This guava paste recipe offsets the sweetness of the guava & sugar with tart rosella flowers. The colour of the fruit paste is reminiscent to quince paste, and you use it in exactly the same way, particularly good paired with cheese, a dessert known as romeu e julieta.
Guava and rosella paste spiced w/ clove and pepper
800g Hawaiian guava, peeled, desseded and cut into 1-2cm cubes
200g rosella flowers, deseeded
2 cups water
800g white sugar
1 tsp clove powder
1 tsp cracked pepper
juice of 1 lemon
1. Place the guava, rosella flowers, and water into a large preserving pan. Cook for 20 minutes until the fruit is soft. Remove from the heat and cool until safe to process with a stick blender.

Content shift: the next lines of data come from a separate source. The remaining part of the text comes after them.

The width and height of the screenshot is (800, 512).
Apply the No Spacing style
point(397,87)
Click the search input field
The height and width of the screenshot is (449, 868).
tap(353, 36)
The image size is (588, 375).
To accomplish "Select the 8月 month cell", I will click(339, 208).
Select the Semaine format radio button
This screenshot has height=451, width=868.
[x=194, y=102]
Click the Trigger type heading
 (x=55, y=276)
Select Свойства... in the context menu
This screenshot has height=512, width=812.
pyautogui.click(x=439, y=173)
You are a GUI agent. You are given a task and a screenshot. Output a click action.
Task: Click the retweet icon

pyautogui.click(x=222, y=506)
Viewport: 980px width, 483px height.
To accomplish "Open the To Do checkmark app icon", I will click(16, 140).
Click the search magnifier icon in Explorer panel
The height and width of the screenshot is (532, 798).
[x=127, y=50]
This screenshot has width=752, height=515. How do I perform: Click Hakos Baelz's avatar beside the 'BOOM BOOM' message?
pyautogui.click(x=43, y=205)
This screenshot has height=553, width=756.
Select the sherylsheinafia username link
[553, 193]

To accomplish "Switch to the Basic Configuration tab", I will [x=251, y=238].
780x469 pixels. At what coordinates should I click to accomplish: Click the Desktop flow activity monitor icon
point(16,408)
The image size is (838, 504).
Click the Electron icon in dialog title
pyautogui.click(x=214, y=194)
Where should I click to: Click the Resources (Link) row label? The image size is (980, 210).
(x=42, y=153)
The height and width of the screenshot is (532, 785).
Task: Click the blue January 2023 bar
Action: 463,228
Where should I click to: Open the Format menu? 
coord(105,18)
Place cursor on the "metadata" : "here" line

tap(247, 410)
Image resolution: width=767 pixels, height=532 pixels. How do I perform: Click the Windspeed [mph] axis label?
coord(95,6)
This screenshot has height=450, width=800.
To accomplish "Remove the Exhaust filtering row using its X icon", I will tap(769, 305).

2. Pass through a sieve or food mill.
3. Return to cleaned pan and add sugar, spices and lemon juice. Cook over a gentle heat stirring frequently to avoiding burning the fruit (and having to clean a burnt pan!). Reduce until the mix comes away from the edge of the pan, or a wooden spoon on the base of the pan makes a temporary path.
4. Place mix in lined or oiled moulds. Place in the fridge to set. To de-mould pour boiling water on the base of the mould and pop out. Store in the fridge.